EXERCISE INSTRUCTIONS: Repeat only the lines below from the one containing "Select the island" through the one containing "Given: Click the plus icon to create workflow", inclusive, exactly as written.

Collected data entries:

····················

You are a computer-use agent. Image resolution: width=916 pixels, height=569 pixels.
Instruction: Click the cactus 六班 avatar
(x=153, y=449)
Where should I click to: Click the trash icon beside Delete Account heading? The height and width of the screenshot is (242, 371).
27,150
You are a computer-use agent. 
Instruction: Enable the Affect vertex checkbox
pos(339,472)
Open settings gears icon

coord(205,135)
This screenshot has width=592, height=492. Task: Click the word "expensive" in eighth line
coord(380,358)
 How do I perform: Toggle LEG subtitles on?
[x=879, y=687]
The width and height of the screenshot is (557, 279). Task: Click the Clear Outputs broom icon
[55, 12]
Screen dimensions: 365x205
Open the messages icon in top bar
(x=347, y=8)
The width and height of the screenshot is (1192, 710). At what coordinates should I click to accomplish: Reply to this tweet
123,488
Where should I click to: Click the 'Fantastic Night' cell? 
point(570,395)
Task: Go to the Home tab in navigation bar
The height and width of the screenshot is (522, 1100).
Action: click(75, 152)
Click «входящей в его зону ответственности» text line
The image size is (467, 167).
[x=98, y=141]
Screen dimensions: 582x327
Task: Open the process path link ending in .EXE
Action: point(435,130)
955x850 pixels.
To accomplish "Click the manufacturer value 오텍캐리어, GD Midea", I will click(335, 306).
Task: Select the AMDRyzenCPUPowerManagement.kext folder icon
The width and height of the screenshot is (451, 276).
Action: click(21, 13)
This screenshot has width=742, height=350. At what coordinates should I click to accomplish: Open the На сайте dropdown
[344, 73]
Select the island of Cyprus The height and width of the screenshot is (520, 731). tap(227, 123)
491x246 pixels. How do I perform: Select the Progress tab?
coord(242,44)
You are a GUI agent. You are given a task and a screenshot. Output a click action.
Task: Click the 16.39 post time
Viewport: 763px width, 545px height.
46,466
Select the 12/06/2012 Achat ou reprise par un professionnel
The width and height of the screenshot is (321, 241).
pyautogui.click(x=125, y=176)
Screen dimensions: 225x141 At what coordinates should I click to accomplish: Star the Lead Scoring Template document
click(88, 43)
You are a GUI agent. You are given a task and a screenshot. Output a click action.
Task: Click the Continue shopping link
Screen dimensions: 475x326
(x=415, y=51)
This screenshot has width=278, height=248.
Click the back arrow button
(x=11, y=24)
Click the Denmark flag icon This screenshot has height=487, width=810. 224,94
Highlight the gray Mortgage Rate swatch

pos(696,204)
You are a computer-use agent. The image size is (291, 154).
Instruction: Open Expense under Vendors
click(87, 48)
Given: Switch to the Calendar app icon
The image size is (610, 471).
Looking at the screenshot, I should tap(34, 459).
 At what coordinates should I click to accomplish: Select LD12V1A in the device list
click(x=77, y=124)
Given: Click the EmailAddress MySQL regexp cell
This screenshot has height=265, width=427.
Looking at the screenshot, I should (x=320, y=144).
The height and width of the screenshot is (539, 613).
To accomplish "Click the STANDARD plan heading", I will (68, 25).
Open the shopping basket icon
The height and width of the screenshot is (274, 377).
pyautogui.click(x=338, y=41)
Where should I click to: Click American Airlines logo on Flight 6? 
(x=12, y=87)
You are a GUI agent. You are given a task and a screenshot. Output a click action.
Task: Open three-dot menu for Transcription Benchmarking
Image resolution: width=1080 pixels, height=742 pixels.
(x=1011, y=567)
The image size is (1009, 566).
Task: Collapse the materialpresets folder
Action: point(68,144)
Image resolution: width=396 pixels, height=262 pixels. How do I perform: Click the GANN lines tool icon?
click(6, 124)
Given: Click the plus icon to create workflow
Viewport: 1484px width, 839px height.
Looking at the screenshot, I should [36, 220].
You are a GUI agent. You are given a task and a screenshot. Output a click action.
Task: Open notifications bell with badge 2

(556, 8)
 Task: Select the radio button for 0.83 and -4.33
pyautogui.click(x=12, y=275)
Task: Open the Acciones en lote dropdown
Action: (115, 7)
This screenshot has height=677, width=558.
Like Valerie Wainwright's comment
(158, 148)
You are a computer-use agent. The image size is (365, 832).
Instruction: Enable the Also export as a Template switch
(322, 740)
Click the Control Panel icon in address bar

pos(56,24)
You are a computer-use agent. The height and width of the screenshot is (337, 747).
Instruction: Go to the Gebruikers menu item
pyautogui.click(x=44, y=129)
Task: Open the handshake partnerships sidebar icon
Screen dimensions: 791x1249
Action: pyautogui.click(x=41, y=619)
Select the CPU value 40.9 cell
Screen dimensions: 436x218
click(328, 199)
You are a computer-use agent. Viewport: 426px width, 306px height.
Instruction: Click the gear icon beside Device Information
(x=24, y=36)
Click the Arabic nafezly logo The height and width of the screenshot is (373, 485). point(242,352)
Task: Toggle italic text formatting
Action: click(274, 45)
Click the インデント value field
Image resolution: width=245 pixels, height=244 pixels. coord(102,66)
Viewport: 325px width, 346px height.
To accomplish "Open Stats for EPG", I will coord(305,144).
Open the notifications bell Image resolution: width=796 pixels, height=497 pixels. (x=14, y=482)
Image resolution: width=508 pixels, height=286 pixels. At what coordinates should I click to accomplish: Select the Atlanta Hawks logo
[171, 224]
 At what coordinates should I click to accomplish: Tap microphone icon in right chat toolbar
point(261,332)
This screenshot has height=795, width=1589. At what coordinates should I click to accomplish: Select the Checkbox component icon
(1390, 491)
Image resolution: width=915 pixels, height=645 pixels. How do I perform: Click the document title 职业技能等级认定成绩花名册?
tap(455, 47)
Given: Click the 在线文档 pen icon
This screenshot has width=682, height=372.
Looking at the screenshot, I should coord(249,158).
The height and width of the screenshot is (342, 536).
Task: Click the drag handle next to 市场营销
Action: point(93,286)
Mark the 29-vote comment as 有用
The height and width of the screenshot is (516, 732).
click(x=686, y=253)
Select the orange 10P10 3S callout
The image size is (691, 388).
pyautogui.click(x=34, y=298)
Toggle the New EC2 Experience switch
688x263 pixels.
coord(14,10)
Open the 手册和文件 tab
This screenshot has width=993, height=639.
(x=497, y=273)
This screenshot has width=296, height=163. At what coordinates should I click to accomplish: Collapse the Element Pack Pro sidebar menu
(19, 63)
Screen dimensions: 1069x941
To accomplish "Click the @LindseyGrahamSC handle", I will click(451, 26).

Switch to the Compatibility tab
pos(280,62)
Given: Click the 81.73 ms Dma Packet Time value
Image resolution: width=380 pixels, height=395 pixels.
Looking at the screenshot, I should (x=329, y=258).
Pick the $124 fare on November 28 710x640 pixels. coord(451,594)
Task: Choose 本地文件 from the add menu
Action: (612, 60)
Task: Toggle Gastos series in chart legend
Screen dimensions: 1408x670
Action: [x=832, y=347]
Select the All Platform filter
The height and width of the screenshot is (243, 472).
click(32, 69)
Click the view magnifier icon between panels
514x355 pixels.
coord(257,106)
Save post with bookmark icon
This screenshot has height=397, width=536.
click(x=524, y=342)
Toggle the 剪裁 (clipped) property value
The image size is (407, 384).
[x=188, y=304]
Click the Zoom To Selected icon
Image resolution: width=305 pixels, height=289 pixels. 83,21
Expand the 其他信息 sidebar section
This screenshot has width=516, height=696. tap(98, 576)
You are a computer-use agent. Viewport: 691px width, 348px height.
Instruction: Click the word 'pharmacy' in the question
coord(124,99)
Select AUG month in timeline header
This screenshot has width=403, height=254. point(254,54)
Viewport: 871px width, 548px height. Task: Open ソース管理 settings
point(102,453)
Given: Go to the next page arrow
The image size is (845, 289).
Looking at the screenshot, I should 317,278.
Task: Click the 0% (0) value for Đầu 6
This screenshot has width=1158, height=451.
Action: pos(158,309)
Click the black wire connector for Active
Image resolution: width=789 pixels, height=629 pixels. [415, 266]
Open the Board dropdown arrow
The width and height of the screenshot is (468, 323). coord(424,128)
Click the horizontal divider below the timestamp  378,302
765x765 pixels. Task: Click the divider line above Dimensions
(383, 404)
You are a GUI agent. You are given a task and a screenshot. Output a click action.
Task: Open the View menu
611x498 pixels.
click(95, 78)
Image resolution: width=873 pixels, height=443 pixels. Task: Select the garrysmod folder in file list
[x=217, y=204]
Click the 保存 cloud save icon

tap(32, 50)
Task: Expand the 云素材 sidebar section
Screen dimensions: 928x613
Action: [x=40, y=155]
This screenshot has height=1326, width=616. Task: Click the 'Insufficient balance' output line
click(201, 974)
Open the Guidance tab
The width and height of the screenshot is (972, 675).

····················

TASK OUTPUT:
Select the island of Cyprus The height and width of the screenshot is (520, 731). tap(227, 123)
491x246 pixels. How do I perform: Select the Progress tab?
coord(242,44)
You are a GUI agent. You are given a task and a screenshot. Output a click action.
Task: Click the 16.39 post time
Viewport: 763px width, 545px height.
46,466
Select the 12/06/2012 Achat ou reprise par un professionnel
The width and height of the screenshot is (321, 241).
pyautogui.click(x=125, y=176)
Screen dimensions: 225x141 At what coordinates should I click to accomplish: Star the Lead Scoring Template document
click(88, 43)
You are a GUI agent. You are given a task and a screenshot. Output a click action.
Task: Click the Continue shopping link
Screen dimensions: 475x326
(x=415, y=51)
This screenshot has width=278, height=248.
Click the back arrow button
(x=11, y=24)
Click the Denmark flag icon This screenshot has height=487, width=810. 224,94
Highlight the gray Mortgage Rate swatch

pos(696,204)
You are a computer-use agent. The image size is (291, 154).
Instruction: Open Expense under Vendors
click(87, 48)
Given: Switch to the Calendar app icon
The image size is (610, 471).
Looking at the screenshot, I should tap(34, 459).
 At what coordinates should I click to accomplish: Select LD12V1A in the device list
click(x=77, y=124)
Given: Click the EmailAddress MySQL regexp cell
This screenshot has height=265, width=427.
Looking at the screenshot, I should (x=320, y=144).
The height and width of the screenshot is (539, 613).
To accomplish "Click the STANDARD plan heading", I will (68, 25).
Open the shopping basket icon
The height and width of the screenshot is (274, 377).
pyautogui.click(x=338, y=41)
Where should I click to: Click American Airlines logo on Flight 6? 
(x=12, y=87)
You are a GUI agent. You are given a task and a screenshot. Output a click action.
Task: Open three-dot menu for Transcription Benchmarking
Image resolution: width=1080 pixels, height=742 pixels.
(x=1011, y=567)
The image size is (1009, 566).
Task: Collapse the materialpresets folder
Action: point(68,144)
Image resolution: width=396 pixels, height=262 pixels. How do I perform: Click the GANN lines tool icon?
click(6, 124)
Given: Click the plus icon to create workflow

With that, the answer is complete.